* **PROBLEM STATEMENT**: One line at a time, check the entries below for the word "Open", and copy each line that has it.
*** SOURCE INFORMATION Section Begins ***
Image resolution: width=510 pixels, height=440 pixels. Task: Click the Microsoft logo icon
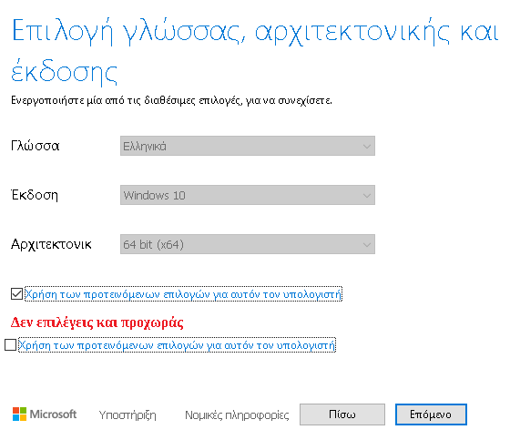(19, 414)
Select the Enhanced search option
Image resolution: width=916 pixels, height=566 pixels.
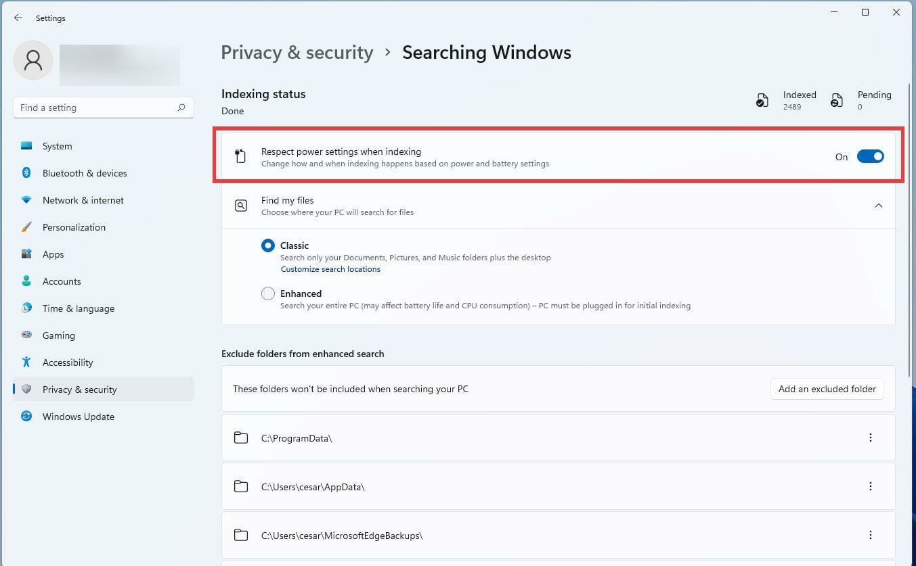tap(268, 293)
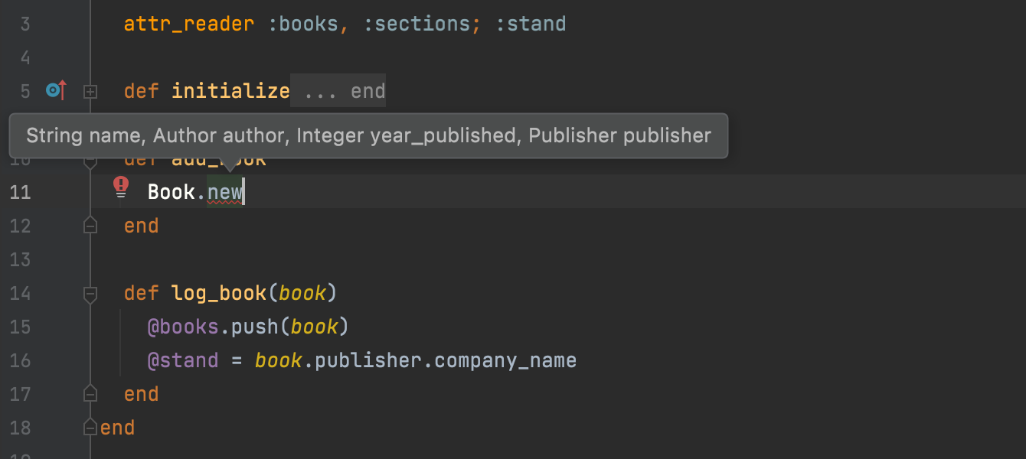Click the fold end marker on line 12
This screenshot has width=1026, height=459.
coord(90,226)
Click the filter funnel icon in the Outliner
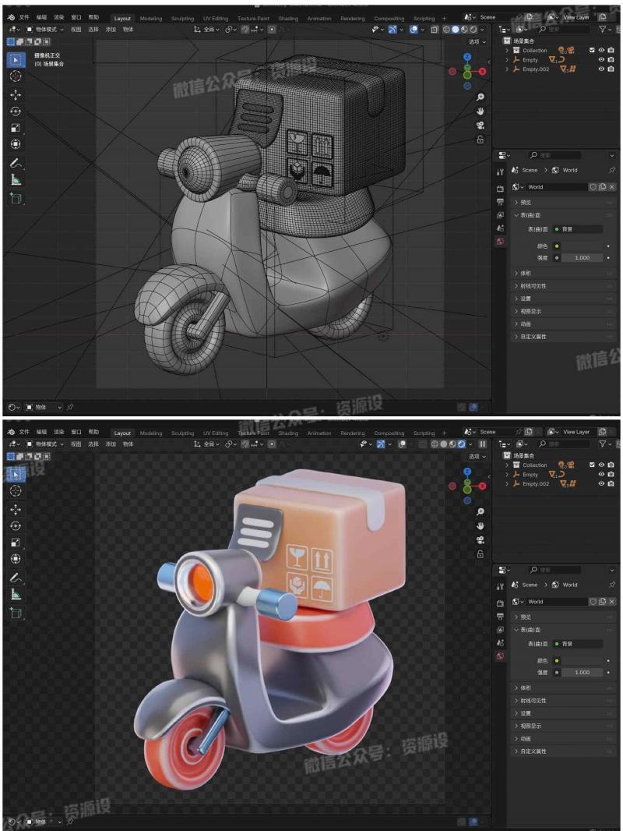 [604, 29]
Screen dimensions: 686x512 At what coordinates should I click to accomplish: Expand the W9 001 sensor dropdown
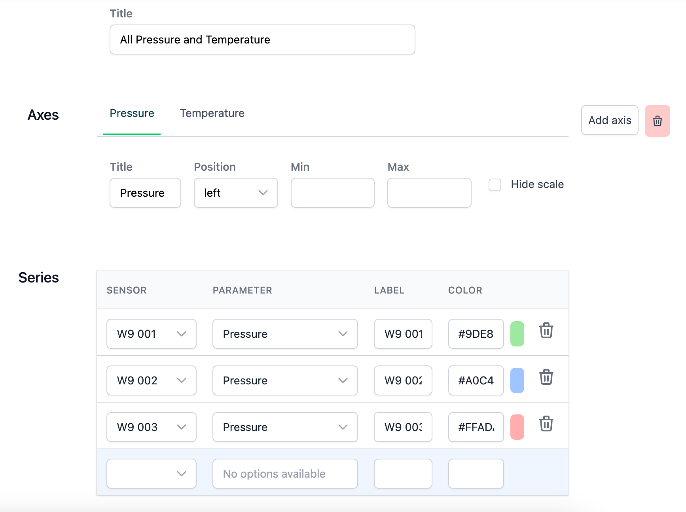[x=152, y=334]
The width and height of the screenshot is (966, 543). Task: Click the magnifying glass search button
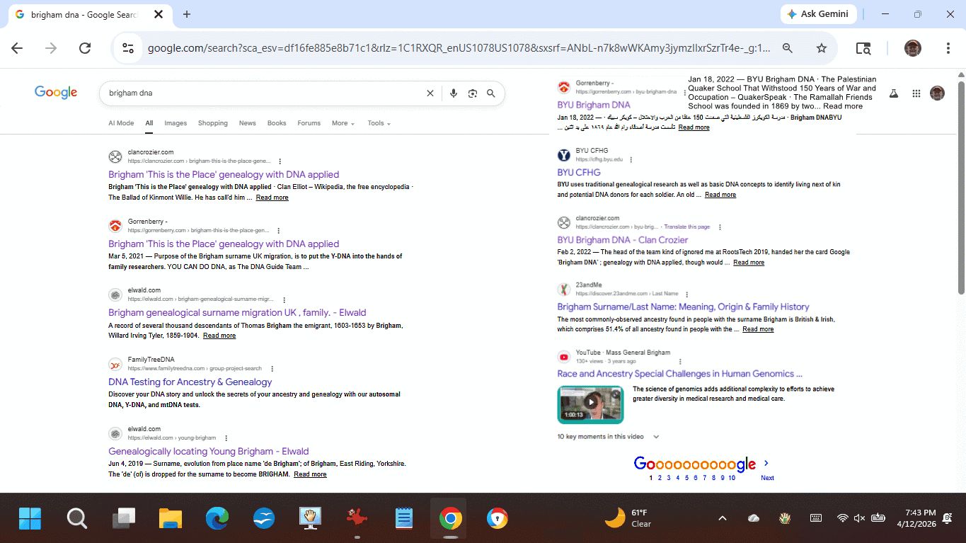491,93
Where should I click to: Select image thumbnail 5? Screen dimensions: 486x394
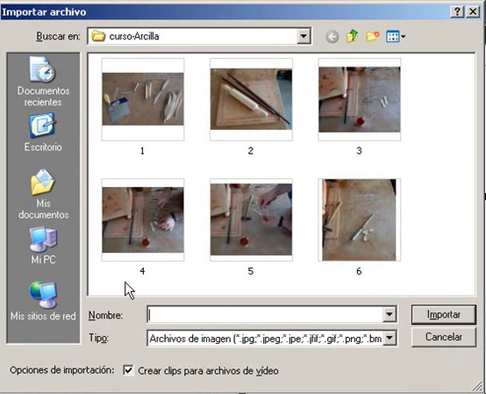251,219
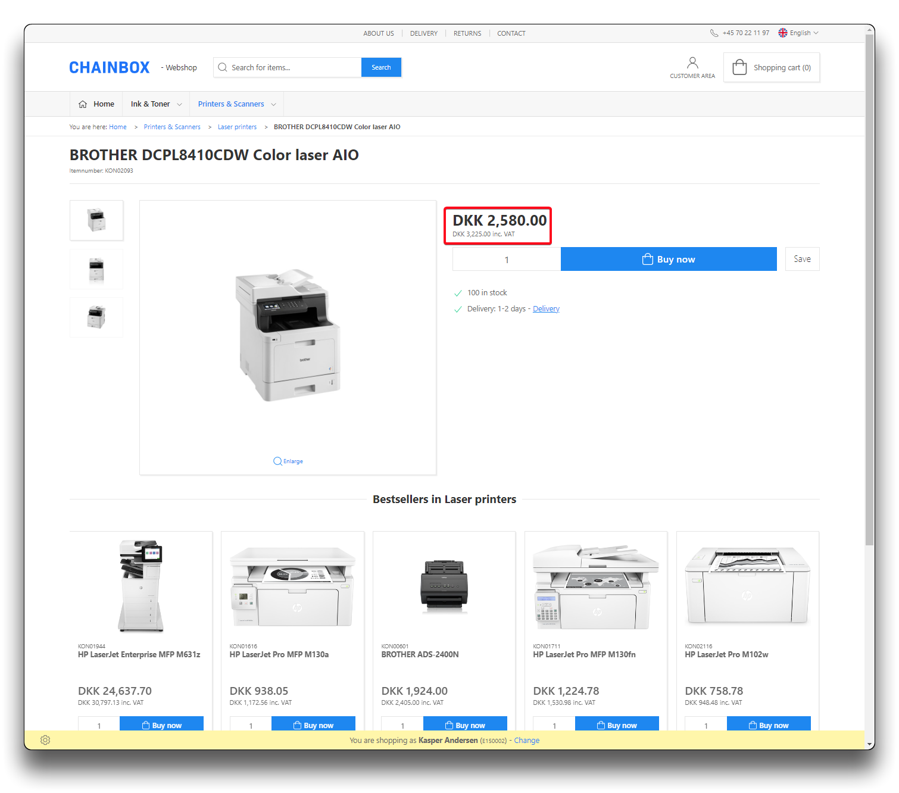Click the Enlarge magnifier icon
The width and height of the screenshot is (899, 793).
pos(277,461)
*** SOURCE INFORMATION Section Ends ***
*** SOURCE INFORMATION Section Begins ***
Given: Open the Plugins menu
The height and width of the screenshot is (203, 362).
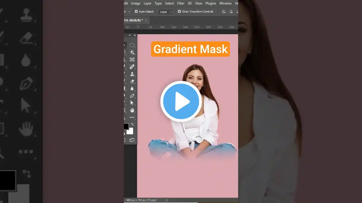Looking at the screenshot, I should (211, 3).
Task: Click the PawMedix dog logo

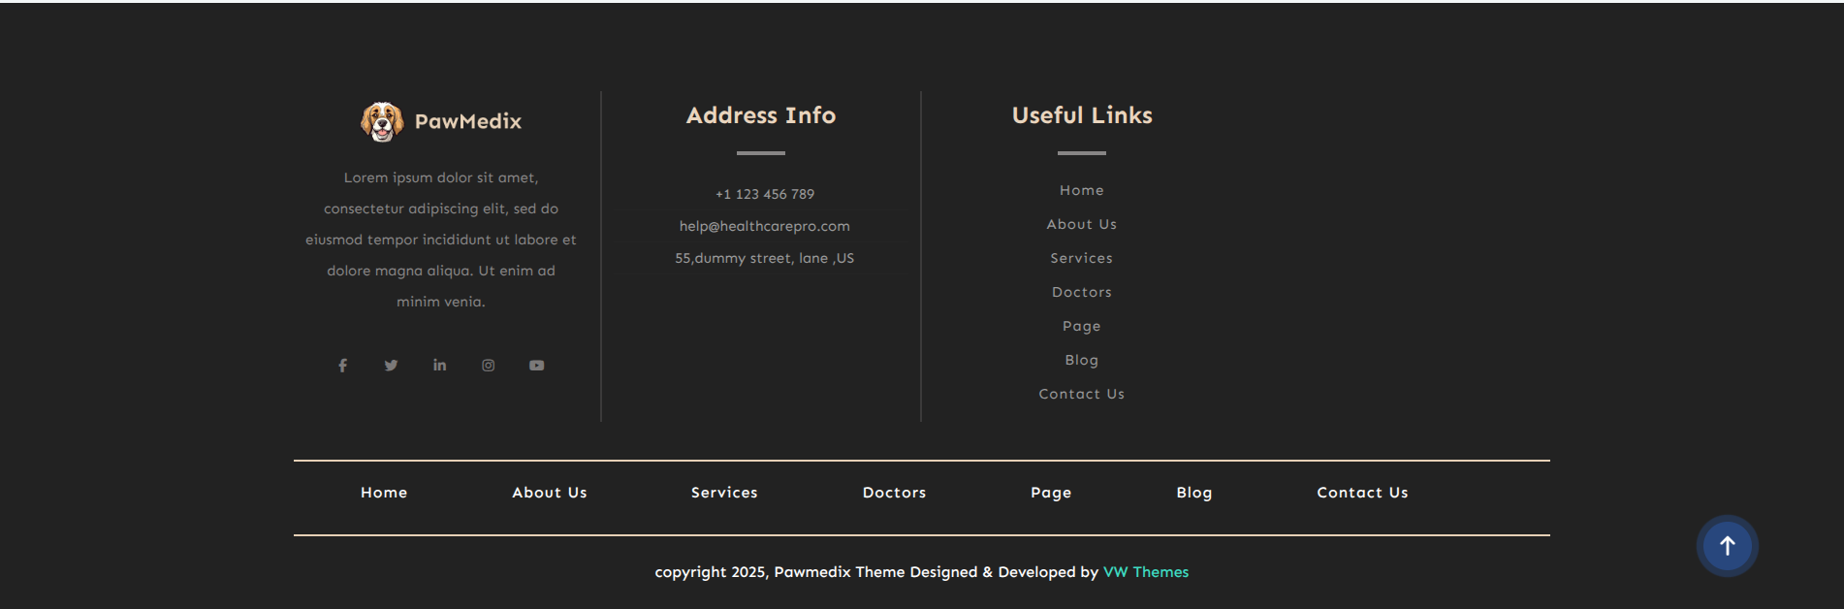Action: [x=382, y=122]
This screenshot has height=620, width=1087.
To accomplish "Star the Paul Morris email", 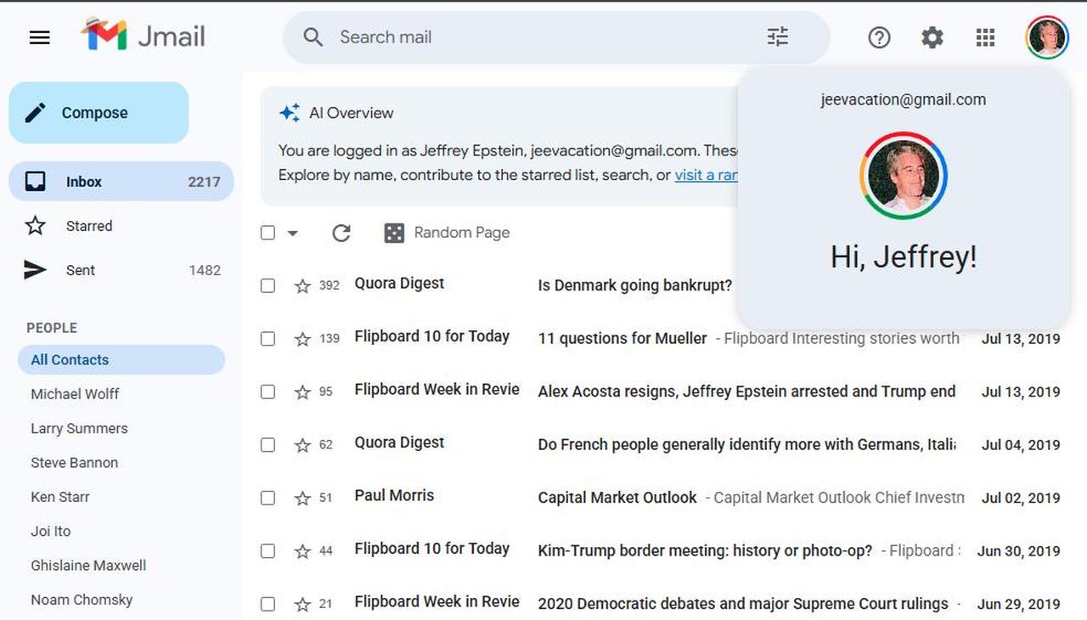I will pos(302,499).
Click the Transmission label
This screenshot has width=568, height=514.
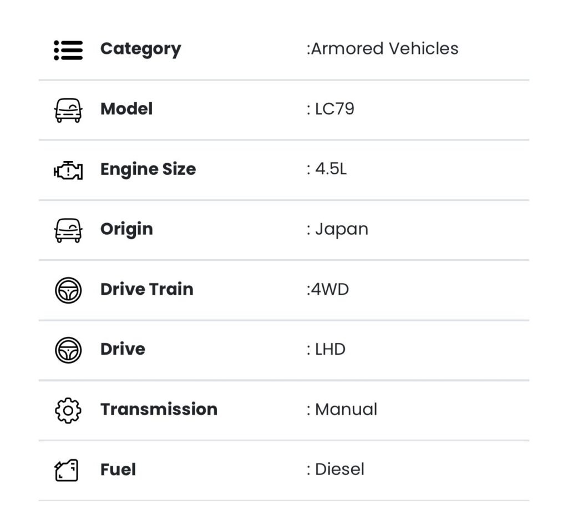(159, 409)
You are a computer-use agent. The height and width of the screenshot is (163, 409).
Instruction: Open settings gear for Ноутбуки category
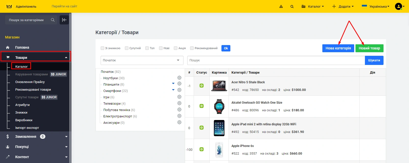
*** SOURCE INFORMATION Section Ends ***
*** SOURCE INFORMATION Section Begins ***
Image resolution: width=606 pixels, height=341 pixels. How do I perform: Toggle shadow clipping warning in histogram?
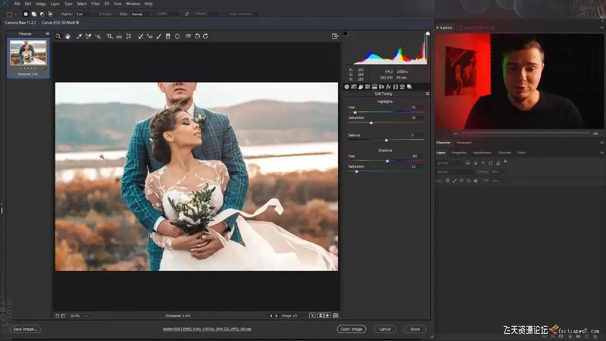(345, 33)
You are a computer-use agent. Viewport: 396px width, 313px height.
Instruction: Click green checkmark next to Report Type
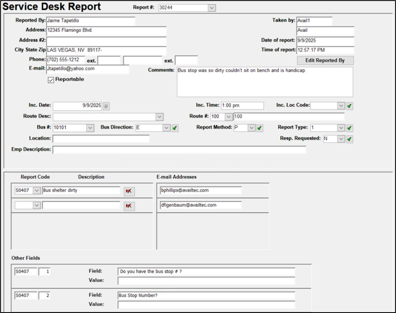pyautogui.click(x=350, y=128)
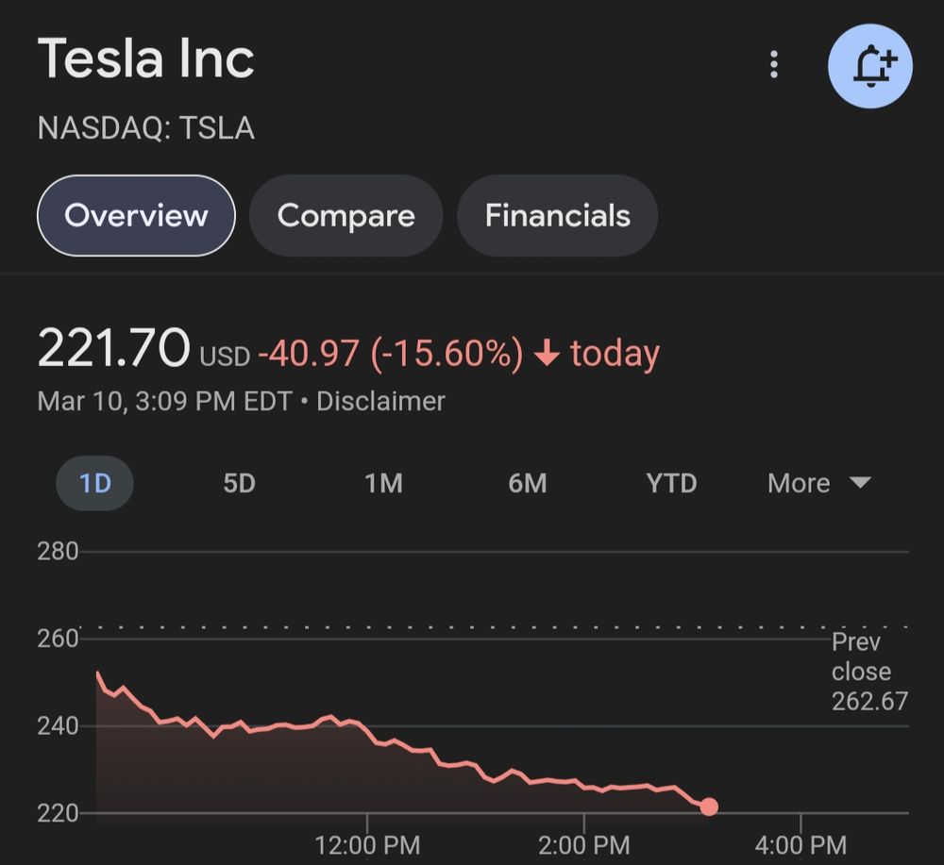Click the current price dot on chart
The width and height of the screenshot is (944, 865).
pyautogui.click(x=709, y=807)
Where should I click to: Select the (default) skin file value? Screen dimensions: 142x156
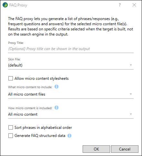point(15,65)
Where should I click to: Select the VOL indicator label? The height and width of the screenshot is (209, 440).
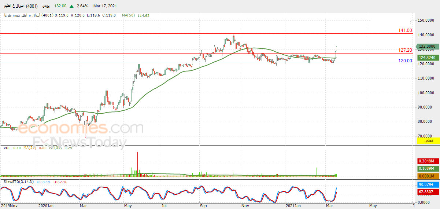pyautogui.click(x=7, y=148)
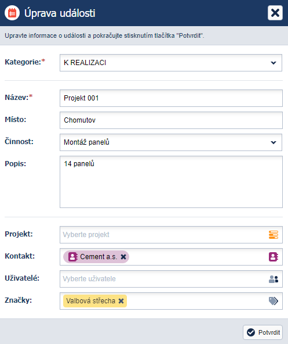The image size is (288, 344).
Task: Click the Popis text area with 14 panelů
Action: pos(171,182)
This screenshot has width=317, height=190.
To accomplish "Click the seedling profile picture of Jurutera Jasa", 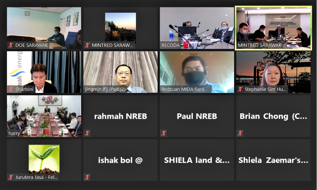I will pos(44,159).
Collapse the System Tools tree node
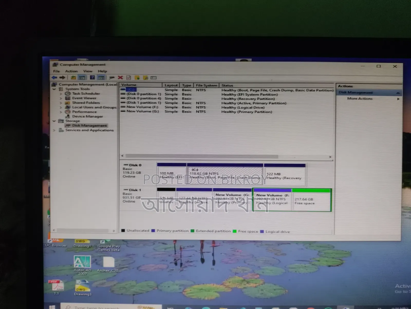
*** SOURCE INFORMATION Section Ends ***
* **WRITTEN RESPONSE**:
Given: Open the Plugins menu
Instruction: Open settings gear for Ноутбуки category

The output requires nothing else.